The whole table cracked up and nodded agreement.

Jim was in the room by now – on every feasible list (not the $1,500-3,000 game that was my next stop) and enjoying a few brews. I was on a break and we did the hug thing while a few of our male dealers told him he should have called ahead so they could go party. They informed him that I (me) wouldn’t take him to a Strip Club and they would. How do they know that????

The $1,500-3,000 Mixed was my next stop. No bruises or tire screeching brakes. Then three handed $80-160 half Omaha 8 or Better and Deuce to 7 Triple Draw.

Next stop $10-20 NLH. Marlon was in the 1s and had a little side bet going with the 3s. If an A, J, or 2 came on the Flop, Marlon won $100 – if none of those cards hit – Marlon paid the 3s. Twice the 3s won the bet. They went for a third. The 3s told me if he won this one, I’d get a $10 chip. He did and I held my hand out…he paid me.

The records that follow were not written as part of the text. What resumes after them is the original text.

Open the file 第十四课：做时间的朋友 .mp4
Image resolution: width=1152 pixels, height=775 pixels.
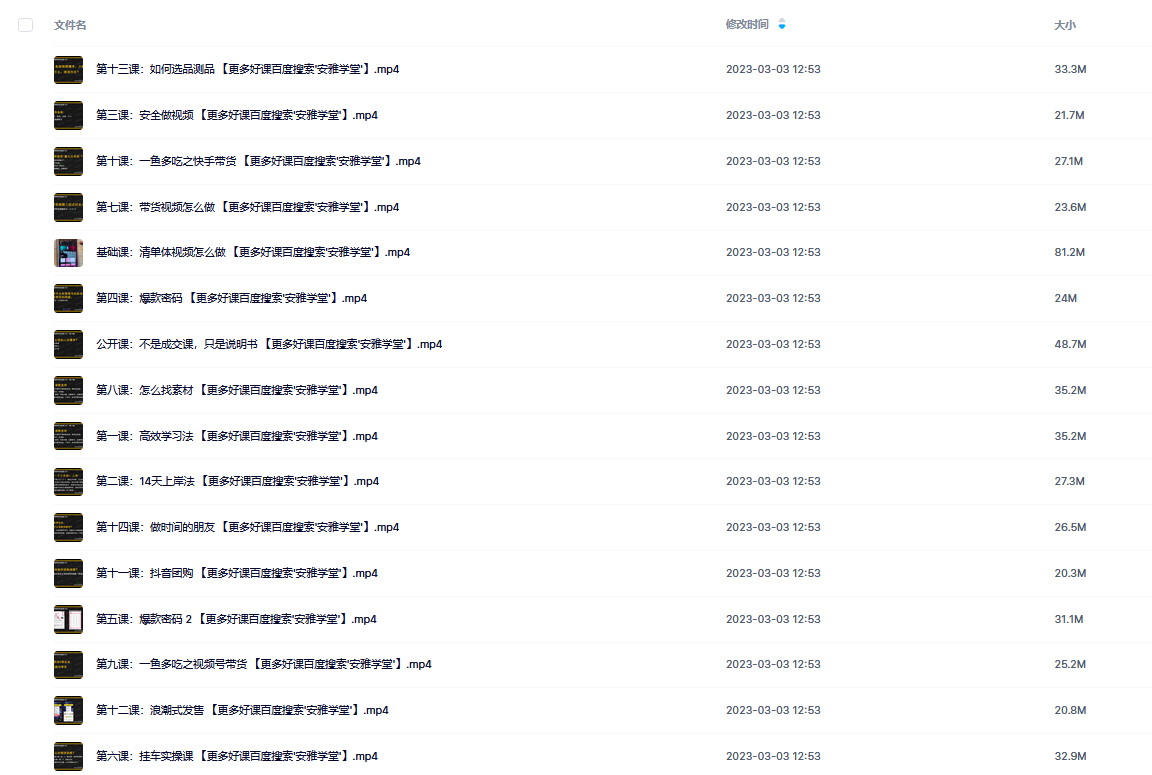point(248,527)
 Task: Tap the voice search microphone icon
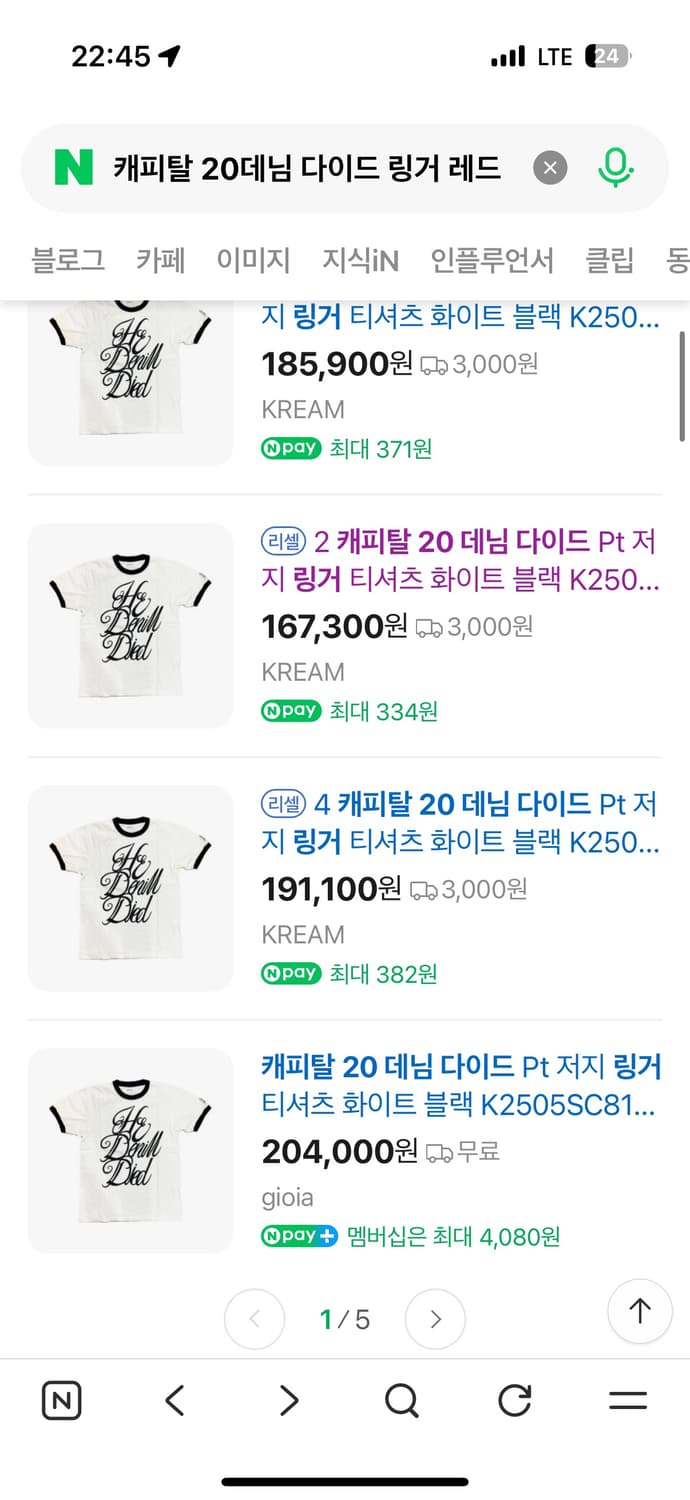coord(617,167)
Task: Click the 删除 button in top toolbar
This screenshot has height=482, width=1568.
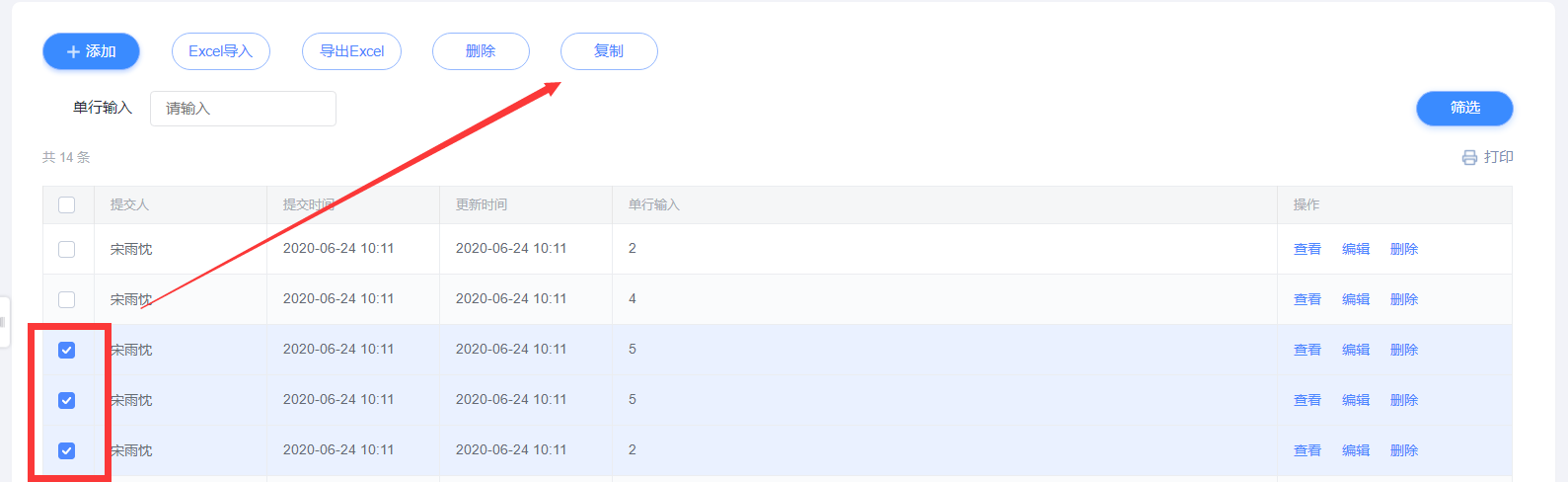Action: [x=481, y=51]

A few hands later they went $300 for the same bet. The 3s lost and he was done with it – but he offered me $20 on this one before the Flop came. Heavy sigh!

My last game was $15-30 holdem – it was short handed and broke up halfway through my down. I was done for the night and it was now 1:30 a.m. Hellz-z-z-z bellz-z-z-z! An hour and a half E/O and I had a hiking date in the morning; just a few short hours away.

I hit the Time Clock, grabbed my stuff and went to whisk Jim out of the game he was playing entertainer of the year in. Jim was in the 3s – had just posted his SB and he was playing the round. The 8s? None other than Joe P. – the player that called me an asshole on New Year’s Eve. He definitely knew I was there but wouldn’t give me any eye contact.

I had no intention of acting ignorant or out of sorts with him. If he had looked at me, I would have simply said, “Hello, Joe.”

After all, there’s no life preserver in the pond he’s in…and I certainly don’t want to go there.

*****

An over all for the week.

  • Nicholas in the 3s stood me up on Friday. No Hello – no Goodbye. Heavy sigh and little sniffles.
  • Karen M. was in a game and we managed a warm hello as I was racing to my next game.
  • Victor was in the 10s in a game I dealt – we’d played together about a year ago. Nice!
  • When I left the room on Thursday, I stopped by Orel H. to tell him goodbye and that I would see him in a year or so when he came through again. He said, “You know, Linda, I might just give up baseball and come and play poker with these guys. They’re a lot of fun.” I was chuckling. He said, “Don’t use my name when you write about me, just say that it’s the baseball player that’s always referenced in crossword puzzles.” Hysterical!

P.S. I made the hike with both my friends. Beautiful day, great place to visit and stroll around, lots of pictures, and my velvet skin was stroked in the direction of the nap…no fingernails. Sweet!

Friday, January 21, 2005

This little writing adventure covers the last two days. It’s long – obviously you don’t mind or you wouldn’t be here.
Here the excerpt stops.